Modern Architecture

On the visit to the Attenborough Building, part of the new Museums Site, Cambridge, the guide from Fauna and Flora International spoke with great enthusiasm about the modernist complex of buildings in which it’s housed (see post 9th September 2017).  It was originally designed as laboratories for Mathematics, Metallurgy and Zoology; it was in the form of an inverted ziggurat with linked towers and open spaces.  The guide stressed the clean lines, the clear vistas and the deceptively simple and slender structural features.

Someone on the tour whispered she was having difficulty in seeing the delight in all this and much preferred a few curves.  It sounded like a general criticism of modern architecture, or at least of it in its more Brutalist incantation.

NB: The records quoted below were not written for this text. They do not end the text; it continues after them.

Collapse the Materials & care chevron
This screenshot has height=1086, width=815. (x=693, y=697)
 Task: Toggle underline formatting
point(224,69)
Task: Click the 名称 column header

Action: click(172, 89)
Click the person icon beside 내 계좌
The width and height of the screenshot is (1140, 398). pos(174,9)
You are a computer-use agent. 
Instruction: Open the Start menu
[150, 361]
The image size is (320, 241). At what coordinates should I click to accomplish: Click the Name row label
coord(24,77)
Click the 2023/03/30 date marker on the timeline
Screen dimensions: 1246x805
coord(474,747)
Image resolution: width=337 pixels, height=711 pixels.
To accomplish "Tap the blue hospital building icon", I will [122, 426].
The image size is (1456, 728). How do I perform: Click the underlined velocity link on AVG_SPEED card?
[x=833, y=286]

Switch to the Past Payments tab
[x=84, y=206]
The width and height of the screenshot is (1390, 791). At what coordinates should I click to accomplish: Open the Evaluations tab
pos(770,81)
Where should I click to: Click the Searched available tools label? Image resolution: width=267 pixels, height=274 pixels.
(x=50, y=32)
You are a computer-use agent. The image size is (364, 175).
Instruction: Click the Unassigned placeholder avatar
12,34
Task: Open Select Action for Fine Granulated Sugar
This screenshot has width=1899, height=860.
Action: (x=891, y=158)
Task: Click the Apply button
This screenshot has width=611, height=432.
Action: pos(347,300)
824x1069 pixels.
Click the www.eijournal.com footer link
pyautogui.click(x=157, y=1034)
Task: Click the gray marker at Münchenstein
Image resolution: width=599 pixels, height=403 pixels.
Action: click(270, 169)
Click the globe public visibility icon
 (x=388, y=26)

I agreed with the guide, and replied that it is really a matter of how well ‘modern’ architecture is handled – at its best it is as good as that from any other age, and doesn’t exclude curves.  Thinking about it sent me back to looking at photographs from an EHTF trip to the Netherlands.

Photos: 1. The Schröder House, Utrecht (Prins Hendriklaan 50), built in 1924 by Gerrit Rietveld for Mrs.  Truus Schröder-Schräder; 2. House corner of Drift/Kromme Nieuwegracht built by Sluijmer & Van Leeuwen in 2003, the smallest modern house in Utrecht.